De même, le mouvement des colons était profondément divisé sur le plan de Trump, pour les mêmes raisons, et s’y opposait dans sa globalité. Ils veulent tout ou rien. Il n’est pas difficile d’imaginer que les colons ont négocié une belle «  compensation  » pour l’accord de Netanyahou avec les Émirats arabes unis. Ils le font toujours, même lorsqu’ils «  perdent  ».5

Alors, où cela laisse-t-il le « Plan de Trump pour la paix au Moyen-Orient » ? Il est mort. Il était mort-né de toute façon, mais ce nouvel accord ne l’a pas fait renaître de quelque façon que ce soit6. Il indique plutôt que Netanyahou se prépare à une période post-Trump (du moins essaye-t-il de l’anticiper) plus dure, dans laquelle les États-Unis ne le soutiendront plus aveuglément.

En fin de compte, globalement, l’accord avec les Émirats arabes unis est une bonne nouvelle pour l’extrême droite israélienne. Il renforce Netanyahou, qui, s’il peut rester hors de prison, n’a plus de concurrent sérieux, après la trahison et l’implosion embarrassante de Benny Gantz, ainsi que l’entrée de Naftali Bennett dans le gouvernement de coalition. Il semble que seul le tribunal israélien puisse arrêter «  Bibi  » désormais.

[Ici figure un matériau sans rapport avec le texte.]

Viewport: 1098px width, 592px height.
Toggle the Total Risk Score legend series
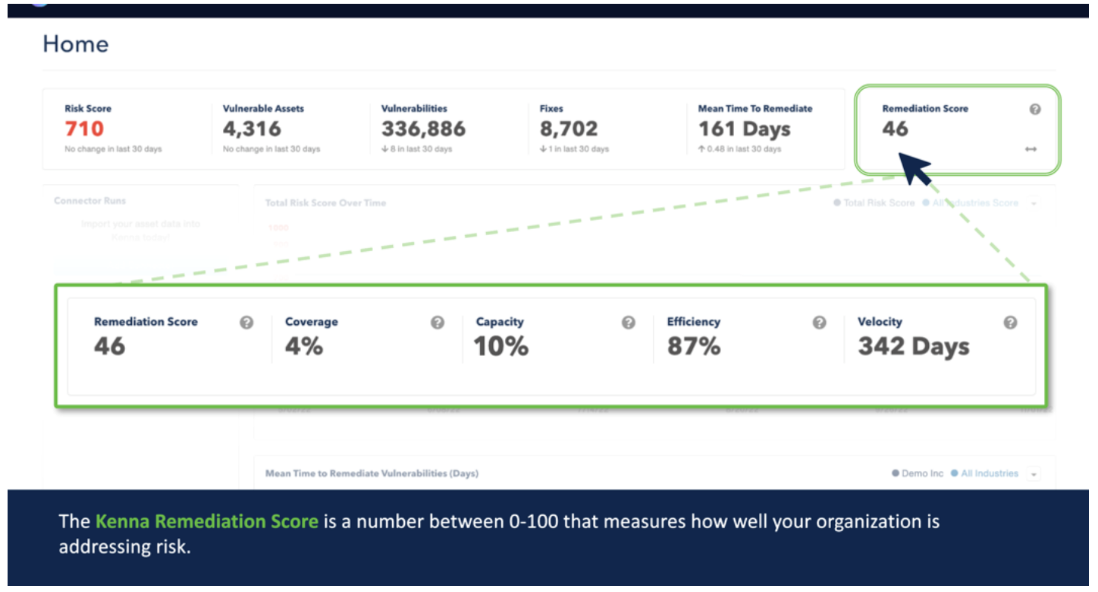click(x=874, y=203)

Incidemment, et finalement, l’annexion ne devrait pas être considérée comme étant hors de question pour toujours : Netanyahou lui-même a laissé entendre qu’elle est suspendue jusqu’après les élections américaines et qu’il pourrait la ressortir à nouveau comme une arme, si les conditions changent. 

Sources
  1. White House, Joint Statement of the United States, the State of Israel, and the United Arab Emirates, 13 août 2020.
  2. DENTICE Giuseppe, Nouvelle étape dans l’étrange alliance entre l’Arabie Saoudite et Israël, Le Grand Continent, 22 juillet 2020.
  3. PFEFFER Anshel, In UAE Deal, Netanyahu Trades Imaginary Annexation for Real Life Diplomacy Win, Haaretz, 14 août 2020.
  4. Netanyahu’s annexation plan in disarray as Gantz calls for delay, The Guardian, 29 juin 2020.
  5. Sur ce thème, Cas Mudde, en collaboration avec Sivan Hirsch-Hoefler (Interdisciplinary Center (IDC), Herzliya), a écrit un livre sur ce sujet qui sera publié prochainement : The Israeli Settler Movement : Assessing and Explaining Social Movement Success, Cambridge University Press, décembre 2020.
  6. COLLOT Giovanni, Cartographier les réactions internationales au Plan de Trump pour le Moyen-Orient, Le Grand Continent, 30 janvier 2020.